Make sure that whatever you buy, you’re still happy with your purchase after you get the bill.
Here’s another point to remember in becoming financially independent: It’s hard to get rich quickly. It’s easy to get rich slowly. It doesn’t happen overnight. With conservative investments, it takes a while. It takes discipline to keep adding value to your future, a little every month. It takes time to build your fortune and become wealthy.
There’s a saying about investing: “Time, not timing.” It takes time. If playing the stock market is what you do, then you know that timing is a whole different ball game. But for the average person, it’s time.
A study was done a while back that analyzed stock market investments. The study took two scenarios into consideration. In the first scenario, stocks were bought at the very worst possible time and sold at the very worst possible time. Bough high and sold low. And after 40 years, the average return was around 10 percent. Scenario one dealt with time.
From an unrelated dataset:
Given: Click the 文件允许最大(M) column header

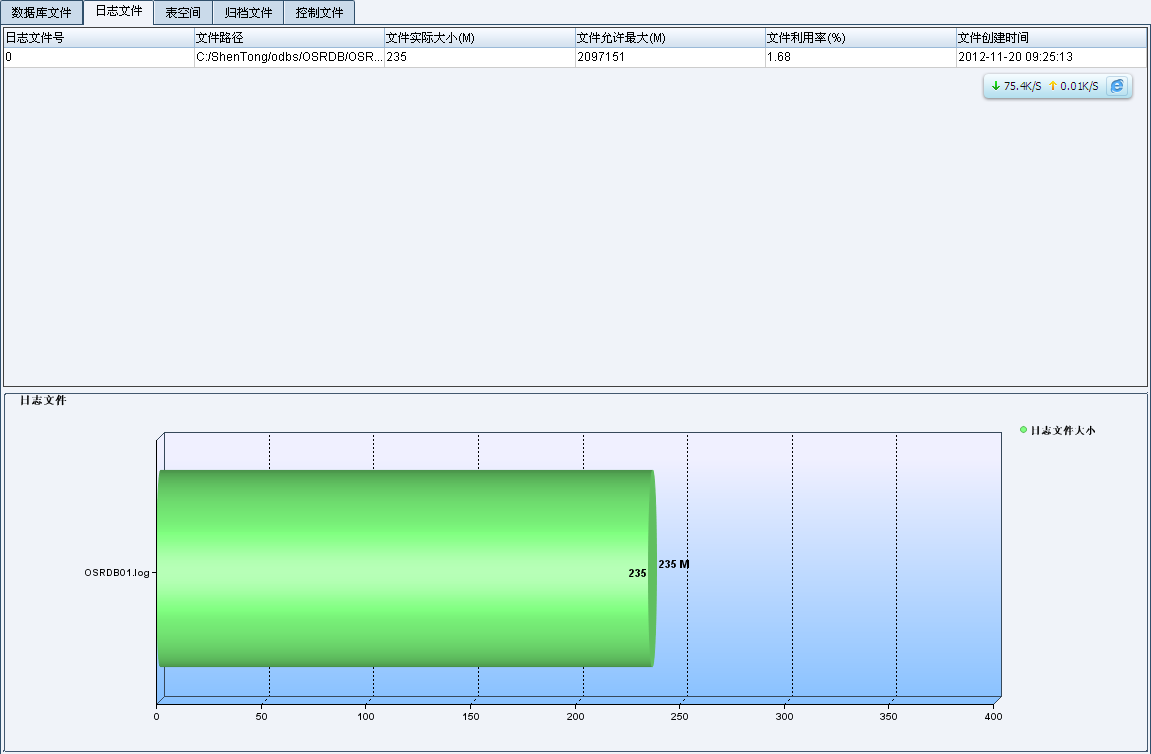Looking at the screenshot, I should point(669,38).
In the second scenario, stocks were analyzed over a 10-year period. Stocks were purchased at the best possible time and sold at the best possible time. After 10 years, the average return was… about 10 percent. The second scenario dealt with timing. So timing might not be all it’s cracked up to be.
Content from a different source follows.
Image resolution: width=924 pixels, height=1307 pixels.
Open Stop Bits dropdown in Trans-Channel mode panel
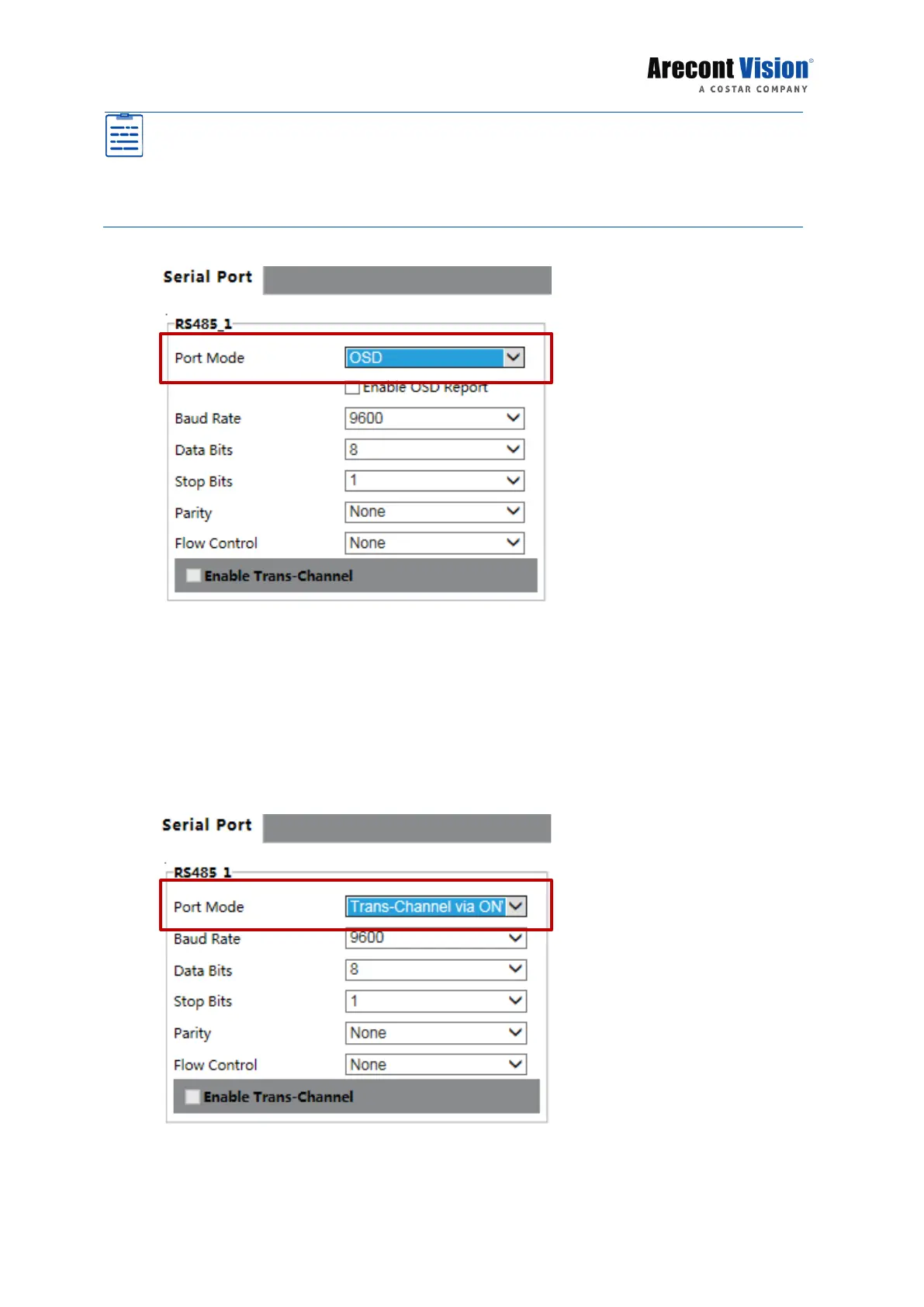[x=435, y=1001]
Be patient in building your financial independence. It will come small steps at a time. It’s hard to be patient sometimes, but it’s just like achieving your goals: It happens one step at a time.
What about those situations when patience has nothing to do with becoming wealthy? What about those trust-fund babies who are handed their financial independence on a silver platter? They never have to work a day in their lives, if that’s what they choose. Their first car is a Porsche. Their first house is a mansion. Their first job is at their father’s company. What about those people born rich?
Some guy says, “It isn’t fair that I’m working like crazy all day, all week, all month, all my life…. It just isn’t fair! I’ll never have that kind of money.” Well, some things aren’t fair. Inheriting money might not seem fair. But what does that have to do with you? Really?
If your dream is to have greater wealth than some people you know, then you’d better start working harder and smarter on your own goals, your own visions, and stop pondering what’s fair and what isn’t. Start examining what’s keeping you back instead of what’s keeping them ahead. Start looking at what you’re doing. There are plenty of stories and examples and experiences of people who began their careers destitute and had enough resolve to do it until they had more than they ever dreamed of. Study the experiences of others who built their way to the top instead of those born there. And you’ll not only reach the top, you’ll truly deserve it.